Though Obama’s promise to the banksters was not made public at the time, his promise to the public was entirely public immediately. The details, with the links to the published sources, are here. In a nutshell: He announced on 20 May 2009 doubling “the FBI’s mortgage and financial fraud program, allowing it to better target fraud.” Then, nearly two years later, in his State of the Union Address on 24 January 2012, he announced, “Tonight, I’m asking by Attorney General to create a special unit … to expand our investigations into the abusive lending and packaging of risky mortgages that led to the housing crisis.” But the Inspector General of the Department of Justice reported in March 2014 that, though “DOJ and its components have repeatedly stated publicly that mortgage fraud is a high priority, … we found mortgage fraud to be a low priority, or not listed as a priority, for the FBI Field Offices we visited,” and, “the number of FBI agents investigating mortgage fraud as well as the number of pending investigations decreased.”
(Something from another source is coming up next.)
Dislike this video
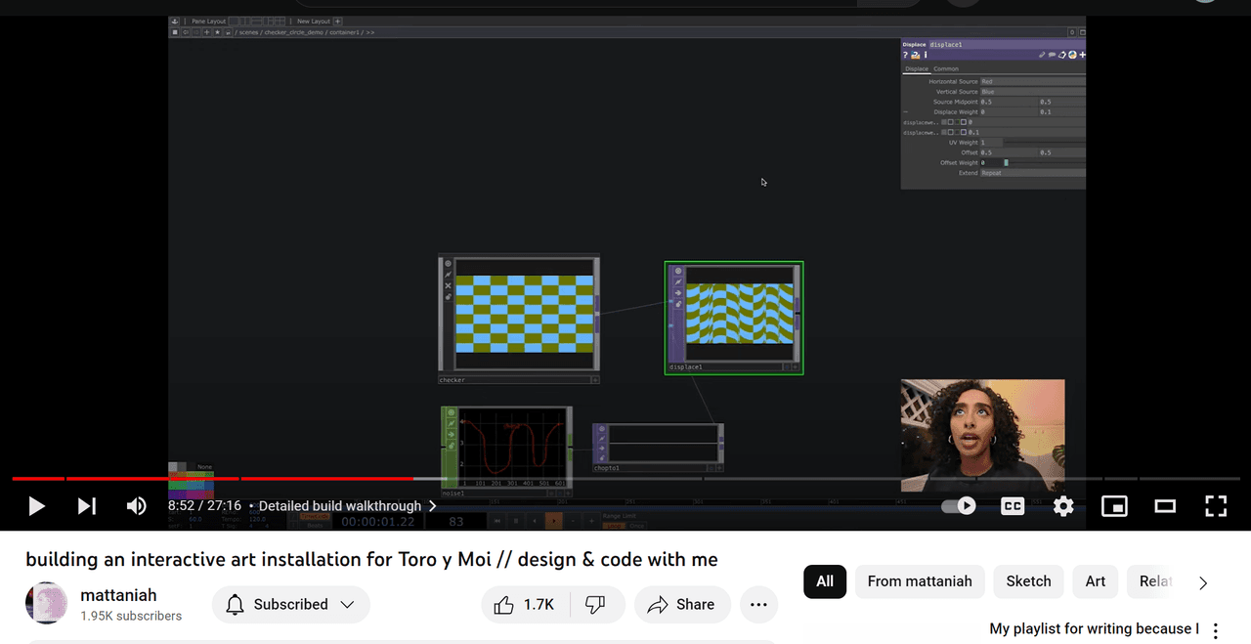This screenshot has height=644, width=1251. pos(595,605)
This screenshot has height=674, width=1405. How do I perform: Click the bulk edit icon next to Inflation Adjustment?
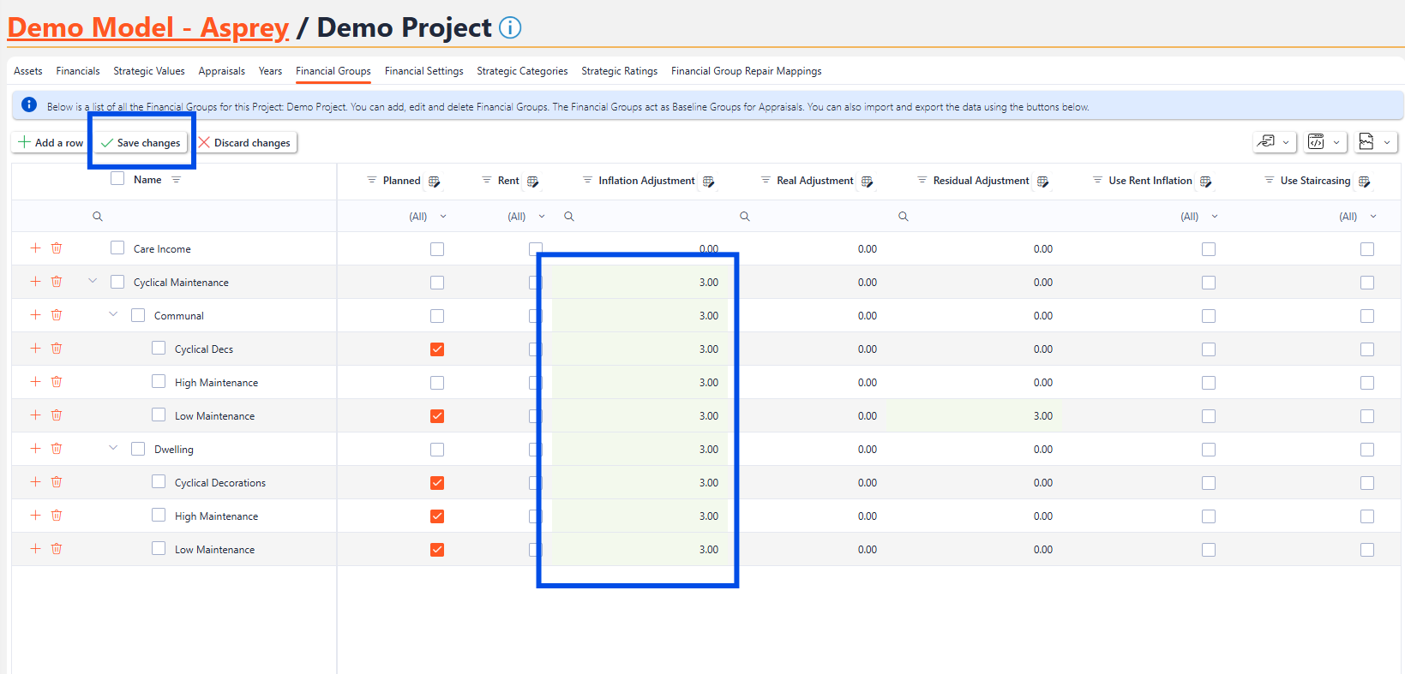[x=709, y=182]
And, of course, that also explains the reason why TRAC Reports finds that “Bank fraud” declined from #1 to #3 in the Obama Administration’s prosecutions of “white collar crimes.”
So: while Obama’s promise made in secret to the people who benefited from the corruption that produced the 2008 crash was honored by him, his promises made in public to the people who (along with their children and grandchildren and beyond) will be paying for those crimes via higher taxes and reduced government services (except services to the federal and state debts — the bondholders) have not.
NOTE: This isn’t to say that George W. Bush wasn’t as horrendous (or maybe even worse) a President than is Barack Obama. But it’s to say that regarding enforcement of the laws against elite financial crimes, Obama is worse than Bush. As I earlier noted:
On 15 November 2011, Syracuse University’s TRAC Reports had headlined “Criminal Prosecutions for Financial Institution Fraud Continue to Fall,” and provided a chart showing that whereas such prosecutions had been running at a fairly steady rate until George W. Bush came into office in 2001, they immediately plunged during his term and were continuing that decline under Obama, even after the biggest boom in alleged financial fraud cases since right before the Great Depression. And, then, on 24 September 2013, TRAC Reports bannered “Slump in FBI White Collar Crime Prosecutions,”and said that “prosecutions of white collar criminals recommended by the FBI are substantially down during the first ten months of Fiscal Year 2013.” This was especially so in the Wall Street area: “In the last year, the judicial District Court recording the largest projected drop in the rate of white collar crime prosecutions — 27.8 percent — was the Southern District of New York (Manhattan).”
In other words: Not only has Obama refocused away from bankster-crime, but he has refocused away from the entire broader category of “white collar crime.” (That includes not only the banksters, and of course virtually all crimes by billionaires, but also the crimes by the people they hire, including their accountants and other contractors and sub-contractors.) He’s the aristocracy’s representative, not the public’s. This is a perfect example confirming what was found in the only broad scientific study that has been done of the data regarding whether the U.S. is a democracy. That showed the U.S. is no longer a democracy; it’s ruled by its aristocracy. Obama represents them. The rest from him is essentially lies. However, this study showed that the phenomenon didn’t start with him, nor even with George W. Bush. It started with Reagan, if not perhaps even earlier than that. However,as Jimmy Carter has noted, it’s getting worse.